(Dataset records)

# # #

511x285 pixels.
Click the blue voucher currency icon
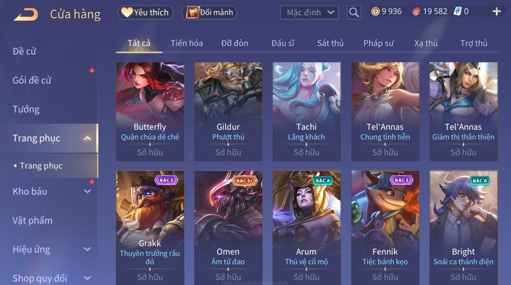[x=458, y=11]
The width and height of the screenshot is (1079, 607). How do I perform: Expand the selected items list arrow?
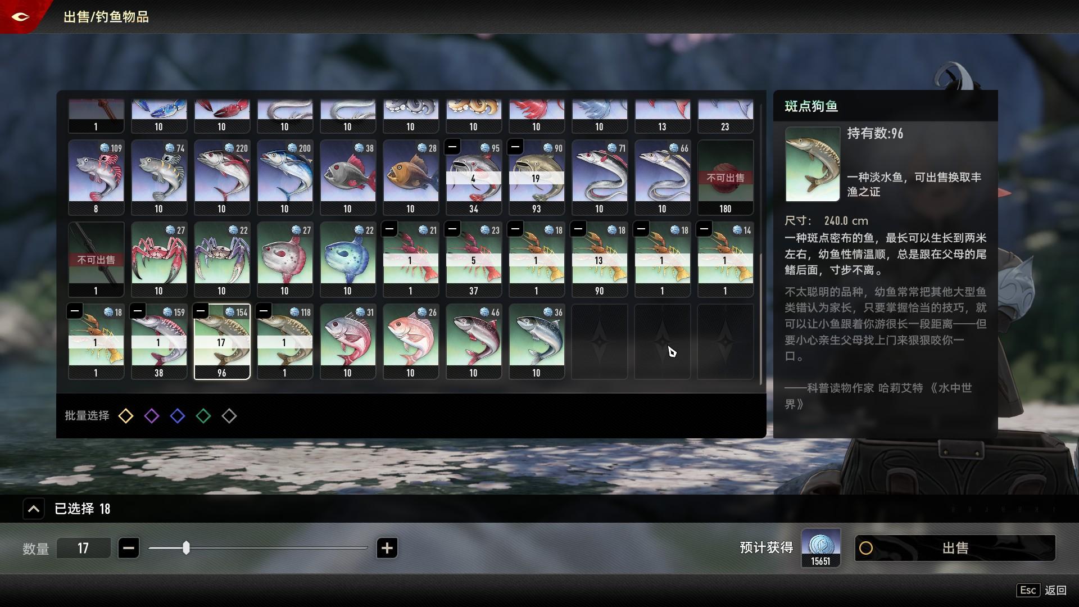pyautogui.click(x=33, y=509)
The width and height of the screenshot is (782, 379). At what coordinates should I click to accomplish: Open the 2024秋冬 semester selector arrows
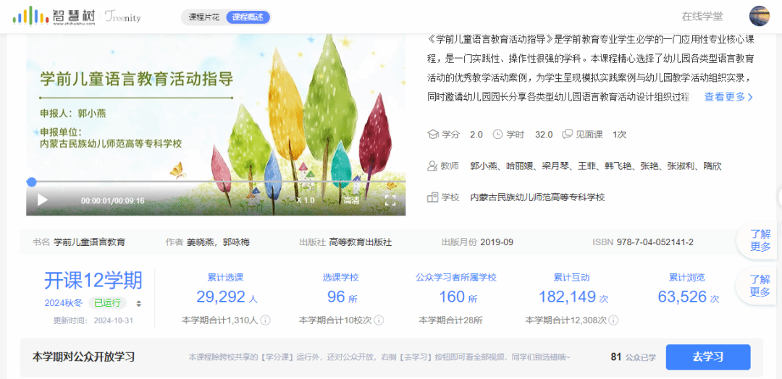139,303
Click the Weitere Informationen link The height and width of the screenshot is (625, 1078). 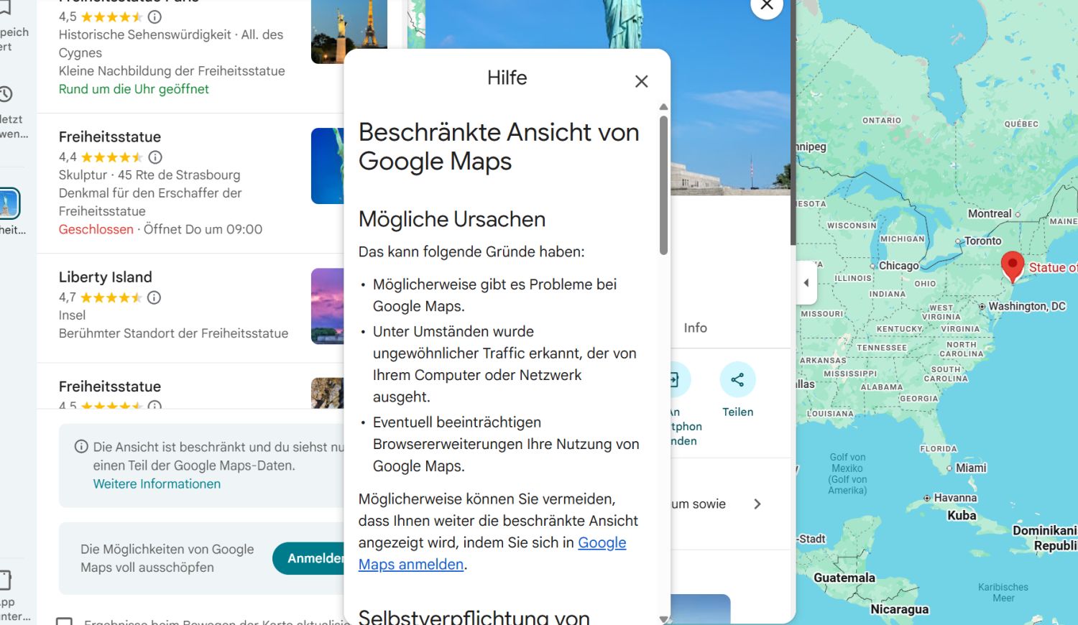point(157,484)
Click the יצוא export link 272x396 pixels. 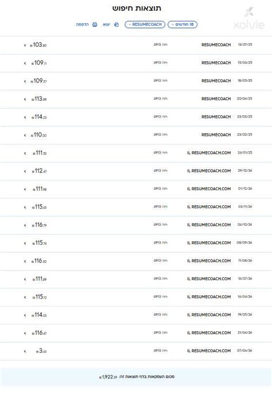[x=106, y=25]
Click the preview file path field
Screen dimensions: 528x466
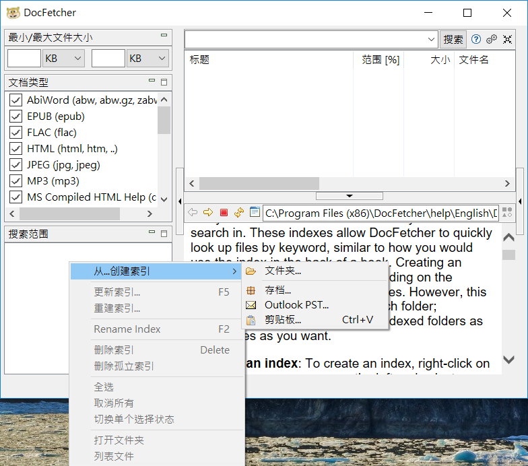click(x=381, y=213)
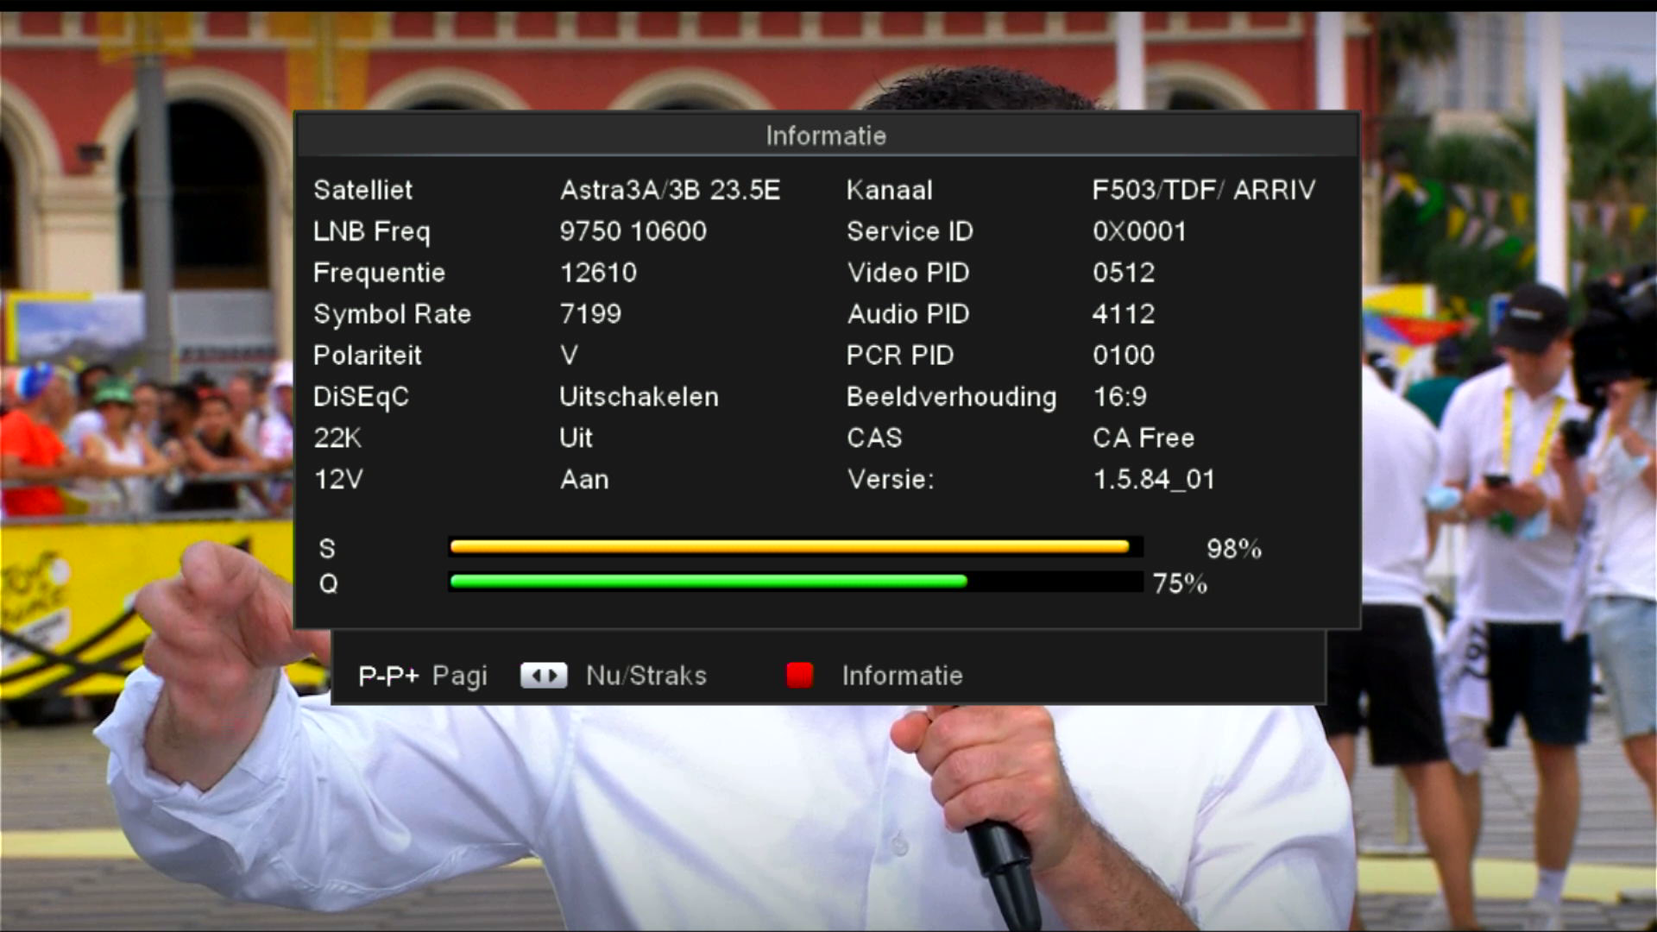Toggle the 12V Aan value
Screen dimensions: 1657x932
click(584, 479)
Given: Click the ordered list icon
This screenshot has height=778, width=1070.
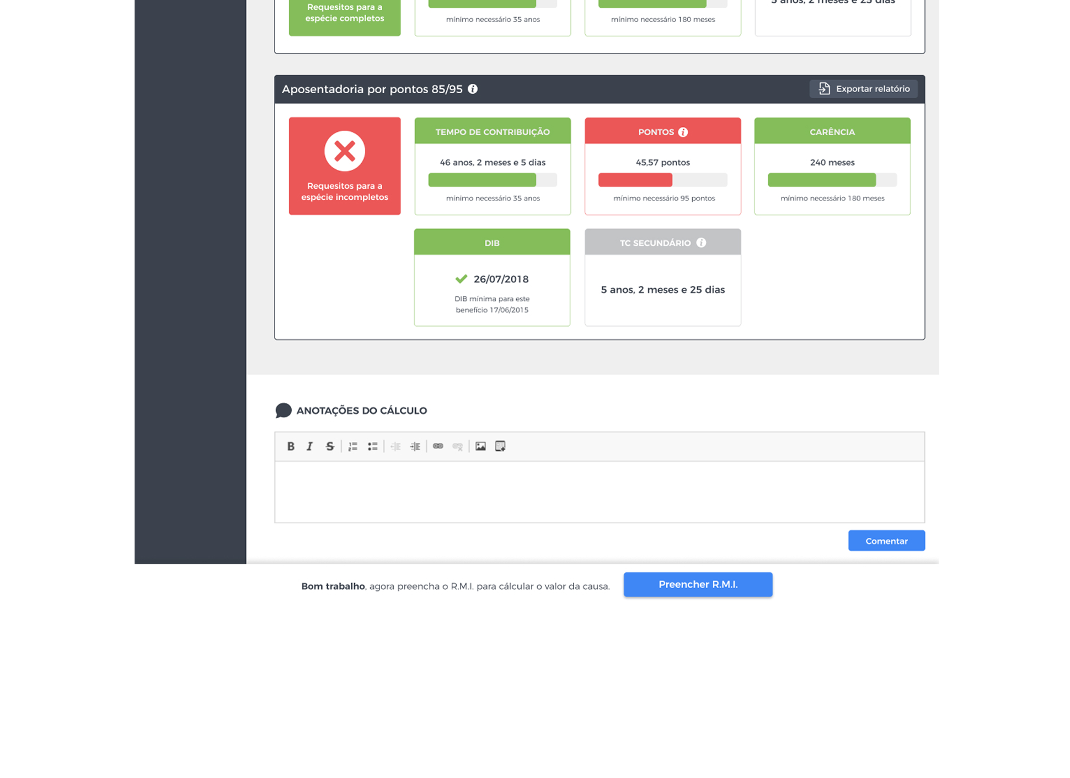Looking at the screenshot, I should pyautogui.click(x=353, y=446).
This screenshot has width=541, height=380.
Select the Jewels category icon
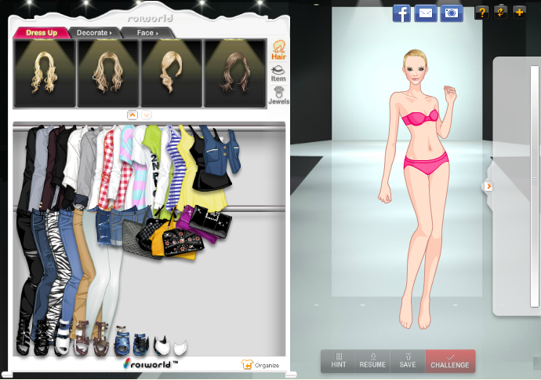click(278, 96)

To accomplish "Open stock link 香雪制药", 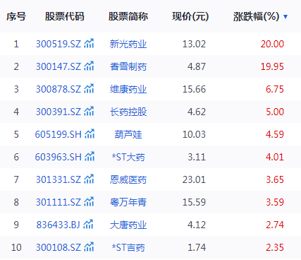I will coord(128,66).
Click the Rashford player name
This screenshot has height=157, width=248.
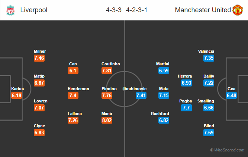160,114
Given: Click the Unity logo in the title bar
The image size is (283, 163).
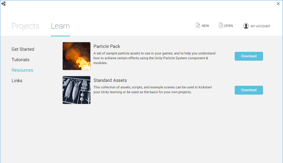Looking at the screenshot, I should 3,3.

# # #

Exercise requirements
Starting at the line containing "Click the Rashford player name" and ending with the last of the items, write those lines again with "Click" switched to "Select" and nothing else changed. Leave the pictures out of your answer.

Complete answer
Select the Rashford player name
This screenshot has height=157, width=248.
160,114
Given: Select the Unity logo in the title bar
The image size is (283, 163).
Looking at the screenshot, I should 3,3.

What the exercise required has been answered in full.